I also don’t see anything on my Smokeping nor any others indicating a wider issue, along with you being the only one posting here currently. Test using another router first, and log a fault if it’s actually impacting you.

Michael Murphy | https://murfy.nz
Referral Links: Quic Broadband (use R122101E7CV7Q for free setup)

Are you happy with what you get from Geekzone? Please consider supporting us by subscribing.
Opinions are my own and not the views of my employer.

tknz

182 posts

Master Geek
+1 received by user: 7

#3210005 24-Mar-2024 08:15

michaelmurfy: It is common practise for DNS servers to be firewalled off to the general internet from providers.

Thanks,

If you’re referring to Shodan not seeing the DNS server I concur, either firewalls blocking access or alternatively denied recursion in configuration for out of customer subnet requests. However I noted Shodan could see it on UDP 53 last on the 16th of this month so it wasn’t firewalled at that point and interestingly shodan sees DNS server 2 as recently as it’s scan yesterday.

Are you able to recurse against 103.250.90.8?
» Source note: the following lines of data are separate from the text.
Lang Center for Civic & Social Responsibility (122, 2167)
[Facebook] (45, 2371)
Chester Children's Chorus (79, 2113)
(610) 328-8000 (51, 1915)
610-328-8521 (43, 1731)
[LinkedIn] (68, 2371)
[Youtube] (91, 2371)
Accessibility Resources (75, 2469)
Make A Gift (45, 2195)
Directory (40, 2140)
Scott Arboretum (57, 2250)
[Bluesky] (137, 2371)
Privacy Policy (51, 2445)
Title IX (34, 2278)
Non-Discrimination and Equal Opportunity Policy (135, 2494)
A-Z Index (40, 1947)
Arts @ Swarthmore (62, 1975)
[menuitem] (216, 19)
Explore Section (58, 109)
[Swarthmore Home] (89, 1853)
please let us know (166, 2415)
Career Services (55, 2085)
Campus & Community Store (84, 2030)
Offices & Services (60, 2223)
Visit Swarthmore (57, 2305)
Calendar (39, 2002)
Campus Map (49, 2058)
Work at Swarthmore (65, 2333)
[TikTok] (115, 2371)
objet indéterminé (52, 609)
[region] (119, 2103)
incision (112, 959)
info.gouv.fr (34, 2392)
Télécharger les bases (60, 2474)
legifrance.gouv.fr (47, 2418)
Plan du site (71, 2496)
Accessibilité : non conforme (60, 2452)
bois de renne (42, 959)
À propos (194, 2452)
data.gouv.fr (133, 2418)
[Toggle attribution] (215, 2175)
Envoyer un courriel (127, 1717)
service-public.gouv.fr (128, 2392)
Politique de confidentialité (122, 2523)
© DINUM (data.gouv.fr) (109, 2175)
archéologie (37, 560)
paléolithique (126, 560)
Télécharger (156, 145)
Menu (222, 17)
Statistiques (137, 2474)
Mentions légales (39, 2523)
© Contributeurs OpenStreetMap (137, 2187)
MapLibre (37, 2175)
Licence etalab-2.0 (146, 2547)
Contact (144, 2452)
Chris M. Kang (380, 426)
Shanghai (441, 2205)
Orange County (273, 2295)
Cheers for confirming Smokeping is not showing similar for you

tknz

182 posts

Master Geek
+1 received by user: 7

#3210010 24-Mar-2024 08:54

michaelmurfy: It is common practise for DNS servers to be firewalled off to the general internet from providers. I also don’t see anything on my Smokeping nor any others indicating a wider issue, along with you being the only one posting here currently. Test using another router first, and log a fault if it’s actually impacting you.
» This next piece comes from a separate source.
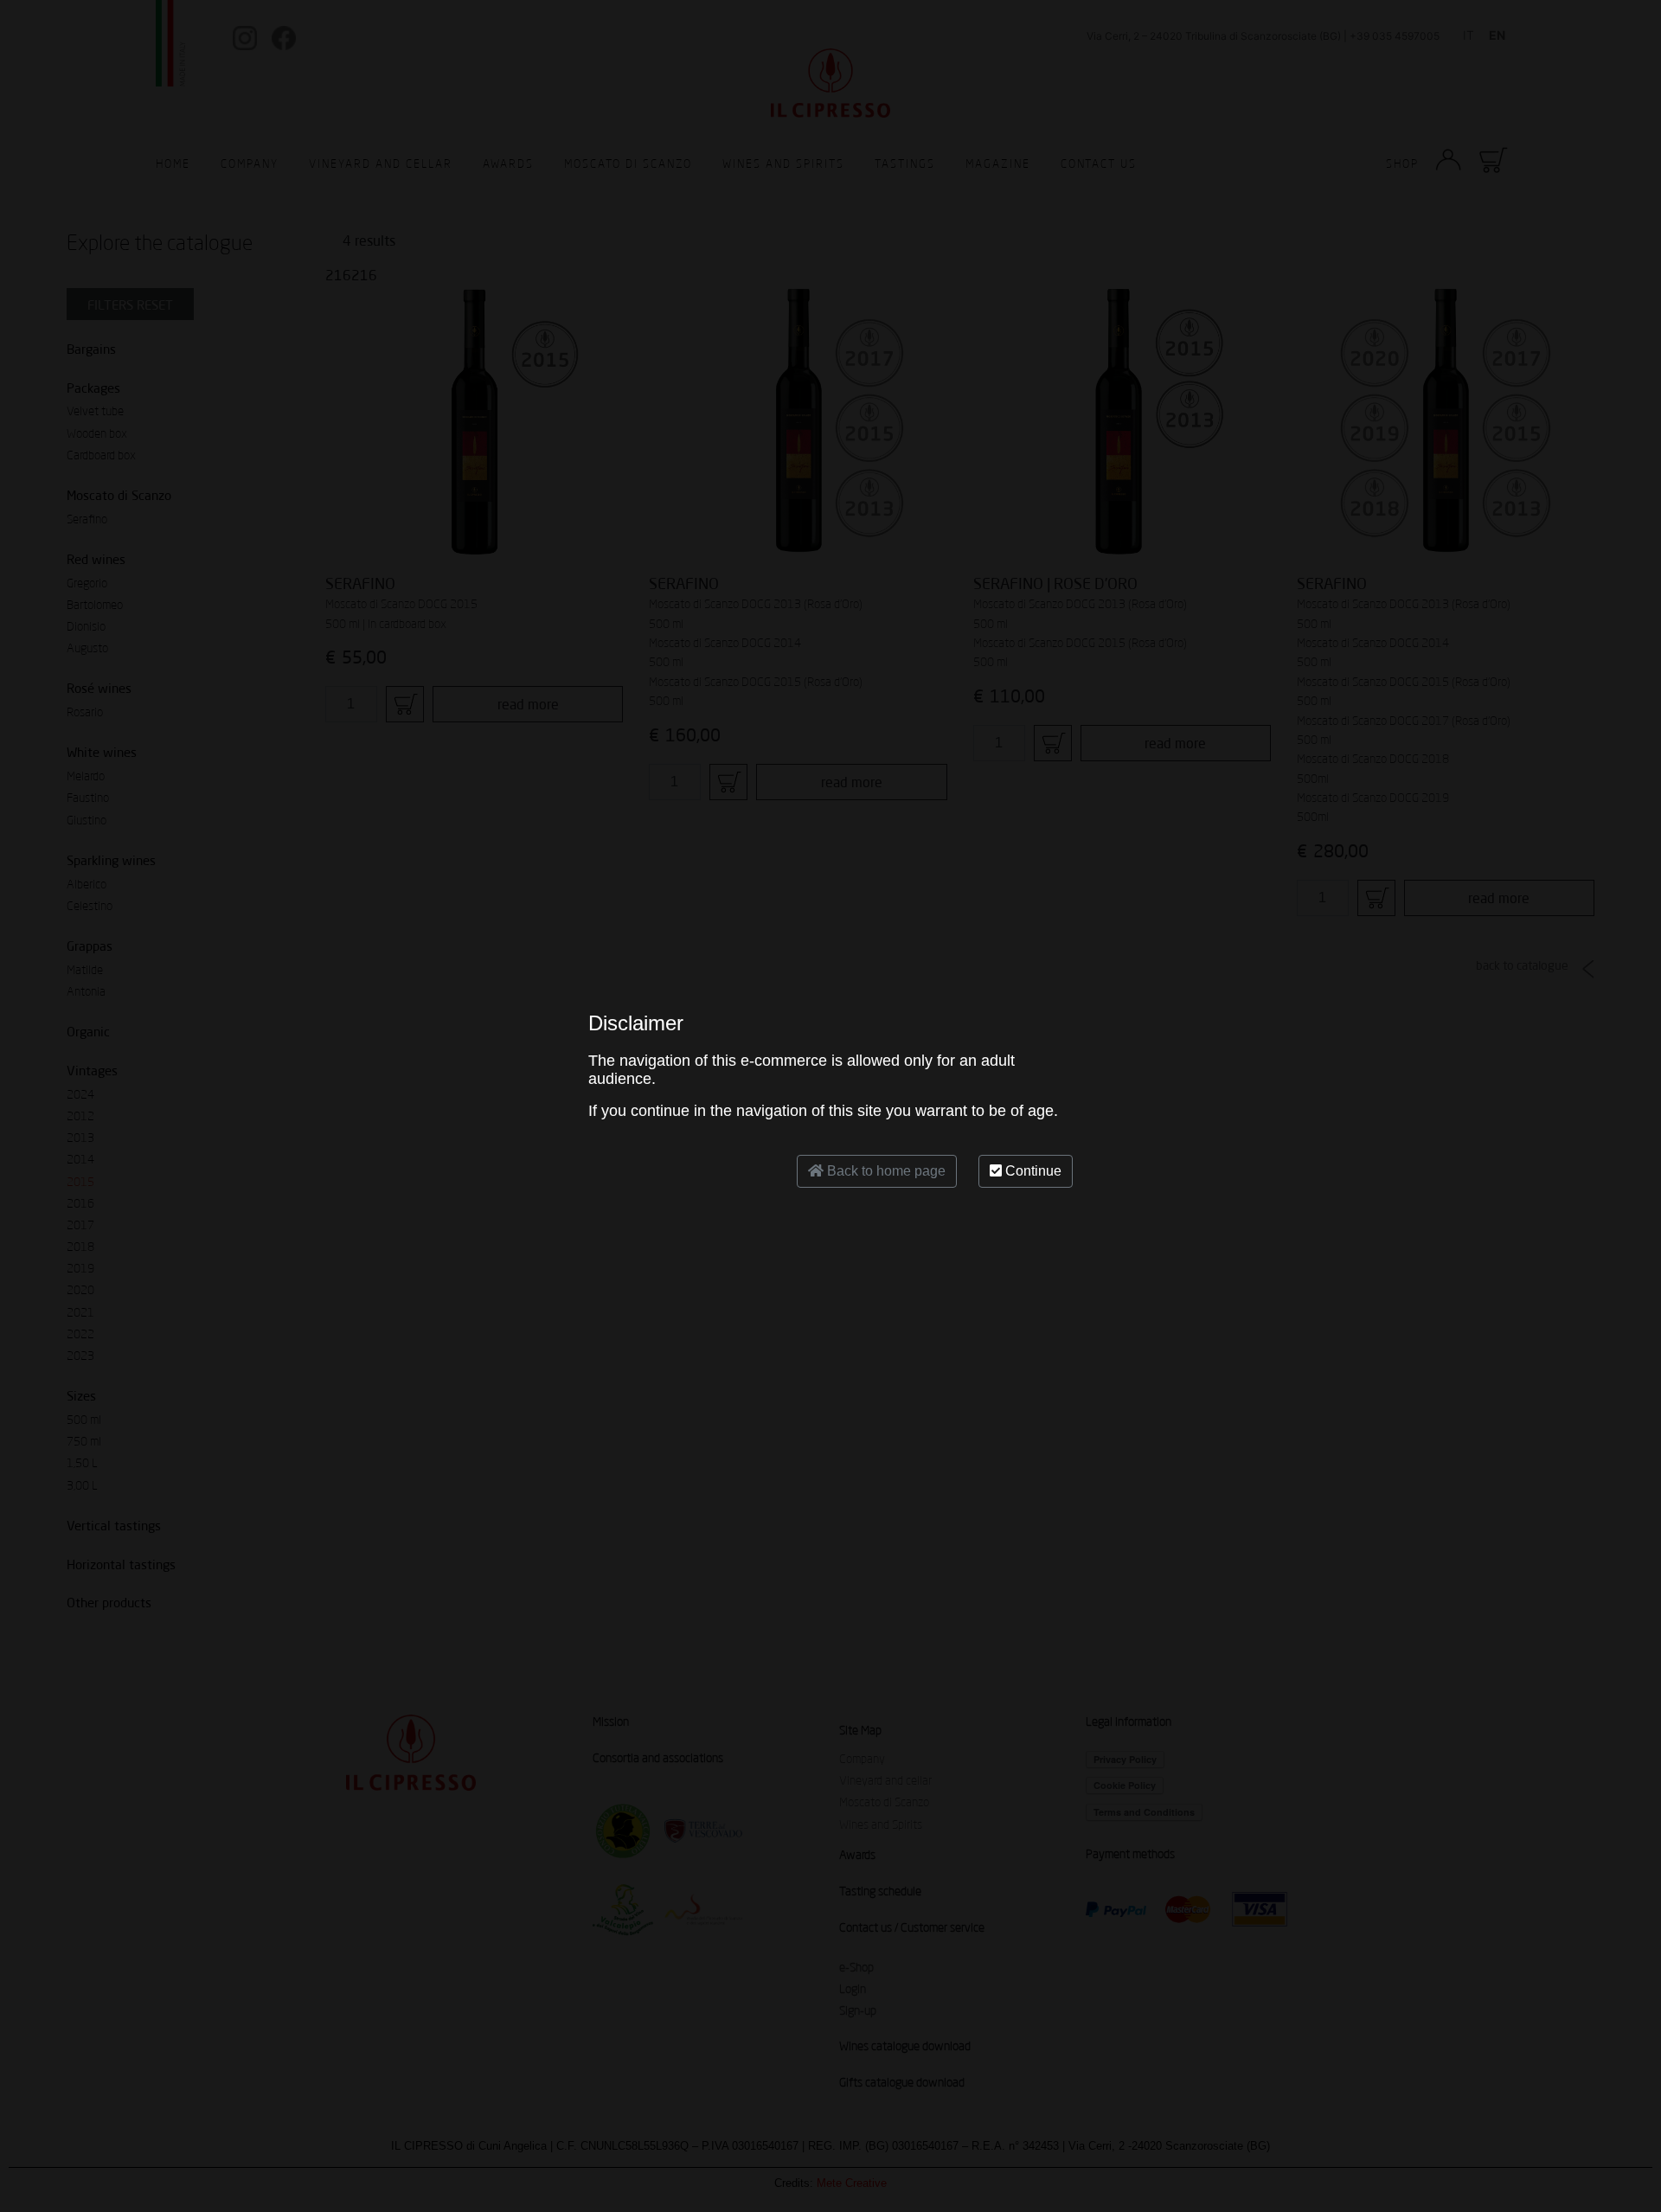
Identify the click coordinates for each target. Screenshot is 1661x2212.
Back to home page (885, 1171)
Logged the fault, it's more likely upstream - plugged a macbook straight into the ONT and ran the MTR again where source address is the public IP on the macbook and hop 1 is BNG1 now:

michaelmurfy

meow
13579 posts

Uber Geek
+1 received by user: 10910

Moderator

ID Verified

Trusted

Lifetime subscriber

#3210069 24-Mar-2024 10:17

Yep not seeing it at all - https://smokeping.interwebz.nz

Can hit that DNS server fine too 😊

tknz

182 posts

Master Geek
+1 received by user: 7

#3210547 25-Mar-2024 13:31

Just posting to close the loop here, Quic have advised they've found the fault but it needs to be fixed in the Wed/Thur change window (possibly an outage required). Unfortunately that means degraded / non-functional internet until then (for me) - looking at the logging telemetry my side whatever caused it the issues began at exactly 2300 on Friday evening so will have to live with it for a week. Hopefully gets resolved soon.

Dyson

Shop now for Dyson appliances (affiliate link).

michaelmurfy

meow
13579 posts

Uber Geek
+1 received by user: 10910

Moderator

ID Verified

Trusted

Lifetime subscriber

#3210652 25-Mar-2024 15:17

This kinda sounds like the random DHCP issue that is affecting just a few people from what I've seen on here.

If you're using DHCP, just switch to PPPoE and I bet it'll solve the issue and at-least provide a workaround for now. Appears there is some maintenance coming up shortly which should have this problem fixed: https://status.quic.nz/issues/65fb3aed10bdfb18fe1b2655

Then try switching back to DHCP after that maintenance.